[Available records]

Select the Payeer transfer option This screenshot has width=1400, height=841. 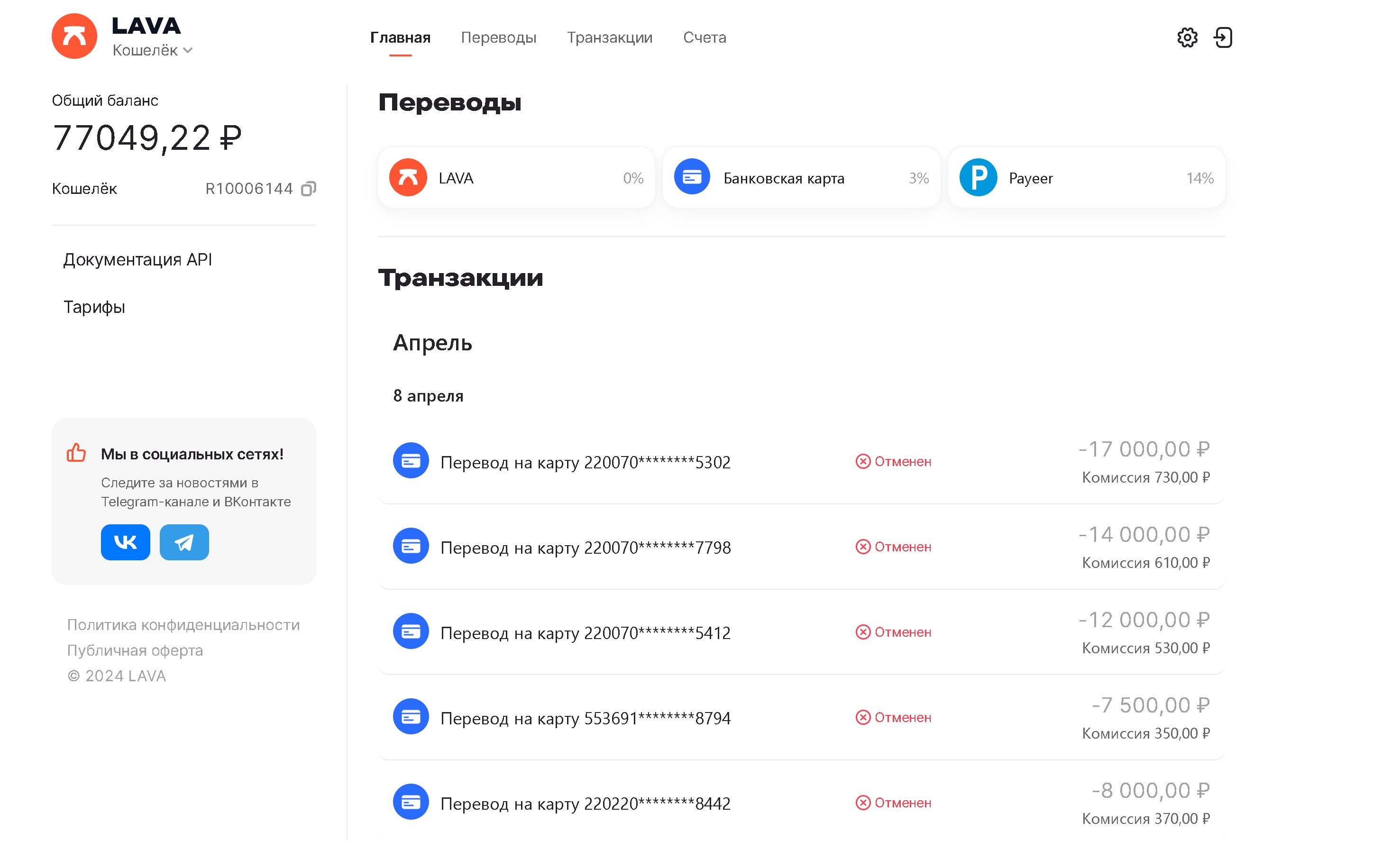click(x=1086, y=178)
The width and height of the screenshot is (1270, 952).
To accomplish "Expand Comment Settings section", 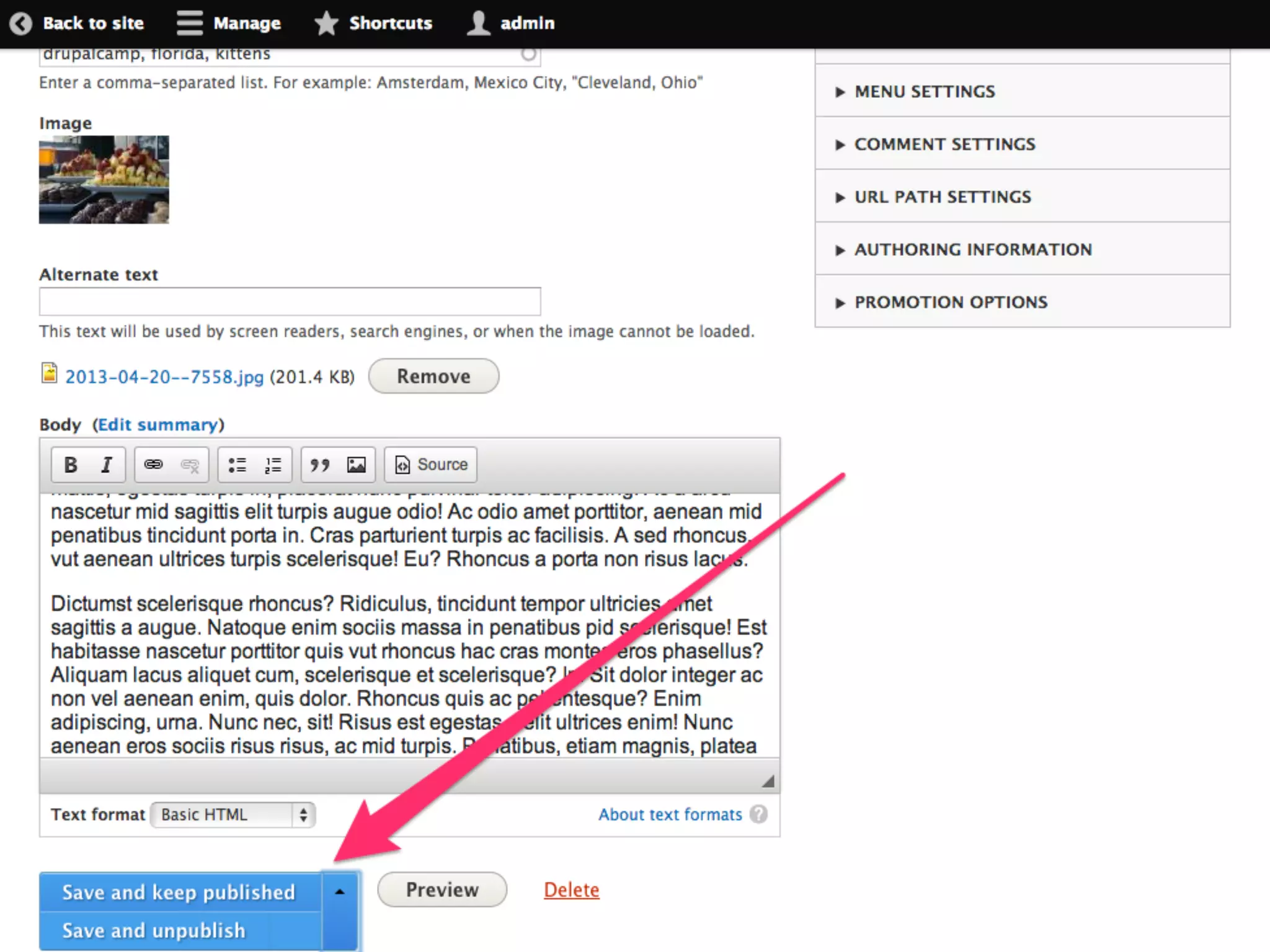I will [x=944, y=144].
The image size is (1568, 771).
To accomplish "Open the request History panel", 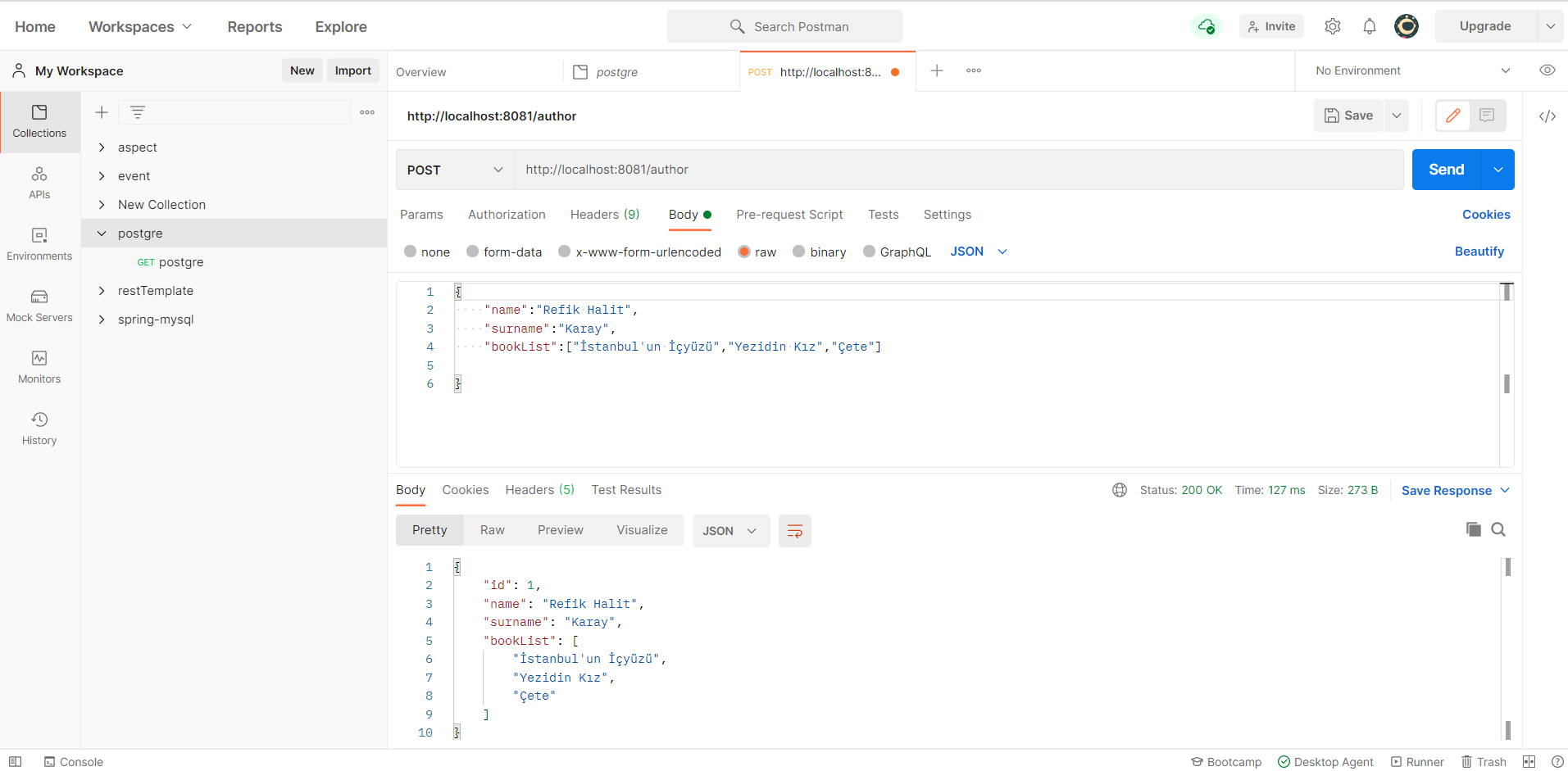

[/Available records]

* [Goal of the exercise]
Only the lines from the one containing "The image size is (1568, 771)." through the final line of the data are to be written out, exactly as they stand and without pictures.

* [Exercise output]
The image size is (1568, 771).
To accomplish "Open the request History panel", 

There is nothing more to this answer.